We know that Dick Whitman was born in 1926 in Illinois, the son of a prostitute who died in childbirth. During the Korean War, Whitman reinvented himself as Don Draper, his commander who was killed in an accident caused by Whitman. The Draper identity was an opportunity for Dick to remake himself, escaping his poverty-stricken and unhappy childhood.
Mad Men makes much of Whitman/Draper's dual identity, and one of the major hinge moments of the show was Whitman/Draper's eventual divorce, caused in large part because his wife discovered his true identity.
However, a gaping hole in the story is Dick Whitman's baseball past. Prior to Korea, Whitman had made it as a Major League baseball player, playing a handful of seasons with the famed post-war Brooklyn Dodgers and the forgettable post-war Phillies.
Year | Age | Tm | G | PA | 2B | 3B | HR | SB | BB | SO | |||||
---|---|---|---|---|---|---|---|---|---|---|---|---|---|---|---|
1946 | 25 | BRO | 104 | 291 | 15 | 3 | 2 | 5 | 22 | 19 | .260 | .317 | .362 | .679 | 92 |
1947 | 26 | BRO | 4 | 12 | 0 | 0 | 0 | 0 | 1 | 0 | .400 | .455 | .400 | .855 | 125 |
1948 | 27 | BRO | 60 | 183 | 13 | 0 | 0 | 4 | 14 | 12 | .291 | .346 | .370 | .716 | 91 |
1949 | 28 | BRO | 23 | 53 | 2 | 0 | 0 | 0 | 4 | 4 | .184 | .245 | .224 | .470 | 24 |
1950 | 29 | PHI | 75 | 145 | 7 | 0 | 0 | 1 | 10 | 10 | .250 | .317 | .303 | .620 | 65 |
1951 | 30 | PHI | 19 | 17 | 0 | 0 | 0 | 0 | 0 | 1 | .118 | .118 | .118 | .235 | -36 |
6 Seasons | 285 | 701 | 37 | 3 | 2 | 10 | 51 | 46 | .259 | .316 | .335 | .652 | 77 |
In all seriousness, the real Dick Whitman's chronology almost fits the fictional characters. The baseball player was born in 1920, only a few years ahead of the fictional character. Whitman was born in Oregon, yet found himself on the East Coast and like the character, is easily imagined as a rural ingenue struggling to find his place on the big stage.

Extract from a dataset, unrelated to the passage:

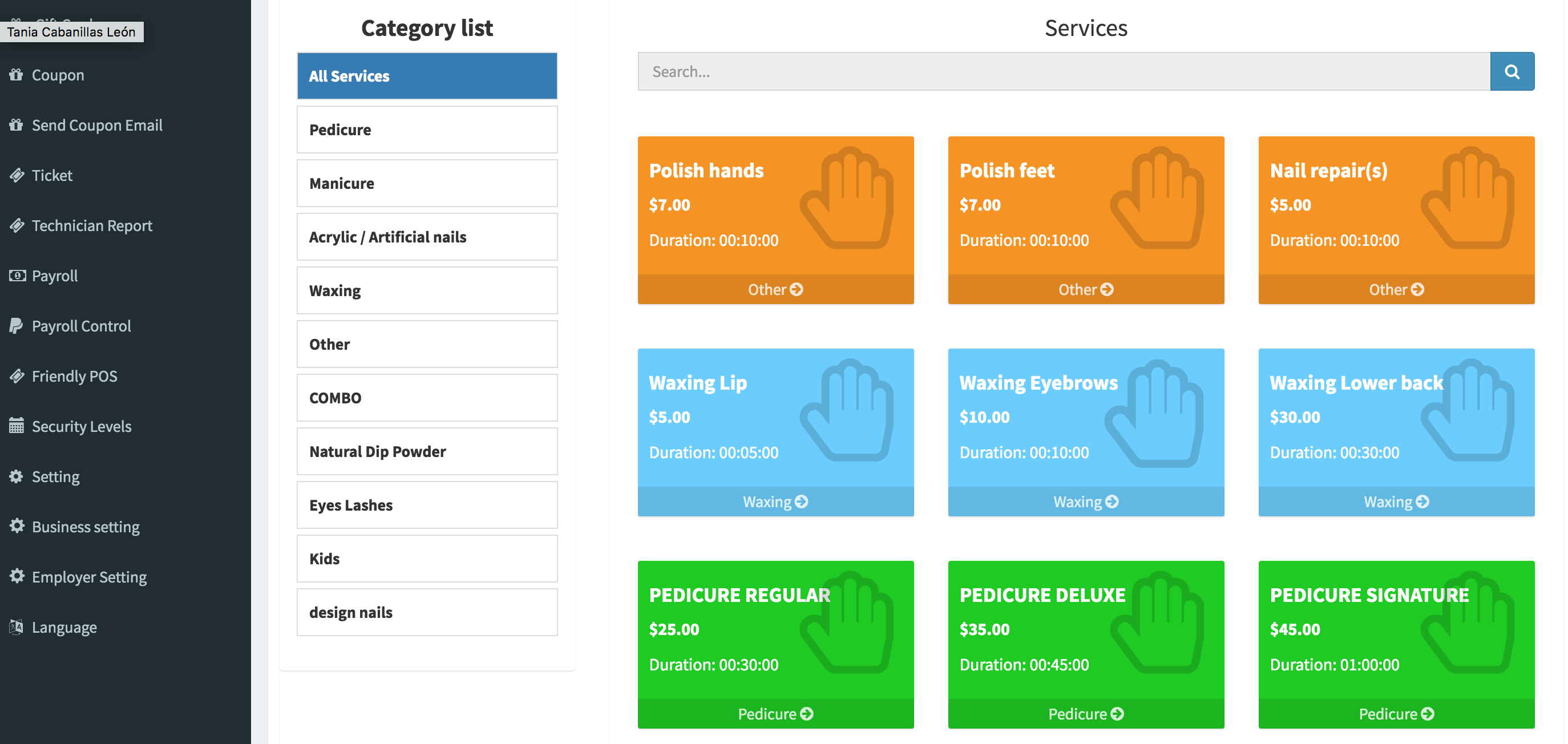Select the Payroll icon in the sidebar
The height and width of the screenshot is (744, 1568).
(16, 275)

The 1946 Dodgers were a very good team, winning 96 games (on the old 154 schedule) and finishing second in the National League. The Dodgers were in first place through late August, then fell into second, before making a late surge to move back into first in the last week of the season. They finished tied with the Cardinals, playing the first ever playoff series to decide the pennant.
A utility outfielder on that team, Whitman would be indirectly replaced the next season by some player known as Jackie Robinson.